• **PROBLEM STATEMENT**
Pull out each line of the records holding the string "marraskuu".
——
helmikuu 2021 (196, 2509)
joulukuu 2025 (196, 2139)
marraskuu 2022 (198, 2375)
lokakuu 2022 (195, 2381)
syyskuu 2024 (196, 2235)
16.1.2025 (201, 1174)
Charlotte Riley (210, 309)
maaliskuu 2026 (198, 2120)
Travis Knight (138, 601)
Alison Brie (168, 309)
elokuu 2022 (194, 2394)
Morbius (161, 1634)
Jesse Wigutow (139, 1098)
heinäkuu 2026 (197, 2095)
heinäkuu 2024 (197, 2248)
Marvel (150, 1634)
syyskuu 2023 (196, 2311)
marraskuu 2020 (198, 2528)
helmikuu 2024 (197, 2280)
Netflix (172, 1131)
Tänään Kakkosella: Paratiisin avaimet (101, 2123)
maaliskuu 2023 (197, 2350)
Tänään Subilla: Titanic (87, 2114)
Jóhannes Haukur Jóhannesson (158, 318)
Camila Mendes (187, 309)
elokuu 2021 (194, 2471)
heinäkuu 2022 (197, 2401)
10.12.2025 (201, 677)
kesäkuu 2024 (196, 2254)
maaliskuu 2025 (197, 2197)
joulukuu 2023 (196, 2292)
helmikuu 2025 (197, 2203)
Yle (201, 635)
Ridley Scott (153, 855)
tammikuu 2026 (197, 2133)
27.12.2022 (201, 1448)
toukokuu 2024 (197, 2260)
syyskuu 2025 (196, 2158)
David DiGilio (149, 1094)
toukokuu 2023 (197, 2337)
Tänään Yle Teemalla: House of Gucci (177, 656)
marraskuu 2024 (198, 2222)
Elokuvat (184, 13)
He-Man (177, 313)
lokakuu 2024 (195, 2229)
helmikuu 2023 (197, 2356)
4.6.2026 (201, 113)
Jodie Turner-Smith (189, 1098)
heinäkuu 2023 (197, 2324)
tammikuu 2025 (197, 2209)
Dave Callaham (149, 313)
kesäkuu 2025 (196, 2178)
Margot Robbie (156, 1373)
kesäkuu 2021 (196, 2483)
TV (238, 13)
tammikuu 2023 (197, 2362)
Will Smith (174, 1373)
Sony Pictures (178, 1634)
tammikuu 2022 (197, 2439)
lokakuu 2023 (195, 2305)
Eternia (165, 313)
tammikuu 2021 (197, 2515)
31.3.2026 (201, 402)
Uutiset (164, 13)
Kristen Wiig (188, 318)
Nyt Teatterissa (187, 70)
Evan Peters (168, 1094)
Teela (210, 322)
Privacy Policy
——
• **PROBLEM SOLUTION**
marraskuu 2022 (198, 2375)
marraskuu 2020 (198, 2528)
marraskuu 2024 (198, 2222)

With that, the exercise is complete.